Most people don’t want to have wasps living alongside them, but if you can possibly leave the nest alone, it is advisable to do so. After all, wasps are so common that even if you can’t see a nest, it’s probable there’s one nearby. The wasp colony will die when the cold weather hits. If the nest is left in place it is unlikely that wasps will build there again the following year, so you can dispose of any visible wasp nests in winter or early spring. The only wasps to over-winter are the fertilized queens which start new colonies in the spring.
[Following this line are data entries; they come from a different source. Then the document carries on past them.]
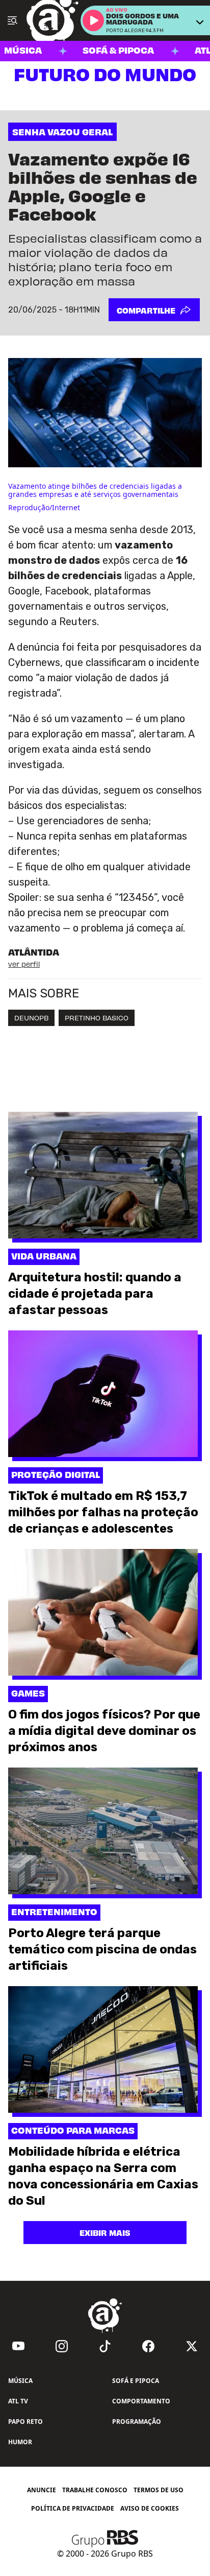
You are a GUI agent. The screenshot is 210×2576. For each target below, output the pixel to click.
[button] (93, 20)
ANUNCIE (41, 2490)
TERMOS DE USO (158, 2490)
The best way to deal with wasps is to minimize their numbers by deterring them from the area. Do not keep any food (including your pet’s) lying around. Keep drinks covered when outdoors and always ensure that garbage cans are tightly sealed. Also, keep any fallen fruits from nearby trees, shrubs and gardens picked up as their sweet juices attract the wasps.
Fake wasp nests are available to the homeowner to hang in trees near the house. Since the wasps are territorial, they will probably set up housekeeping somewhere else.
Last year, we had wasps nesting in two places under our vinyl siding. Since they were near our back door, we tried some of the sprays available but found that they weren’t effective. One day, I bravely (and quickly) put duct-tape over the nest entrances, and the problem was solved instantly. If only I’d tried that before heading to the hardware store!
If you can find a way to coexist with the majority of these insects, your gardens will thank you.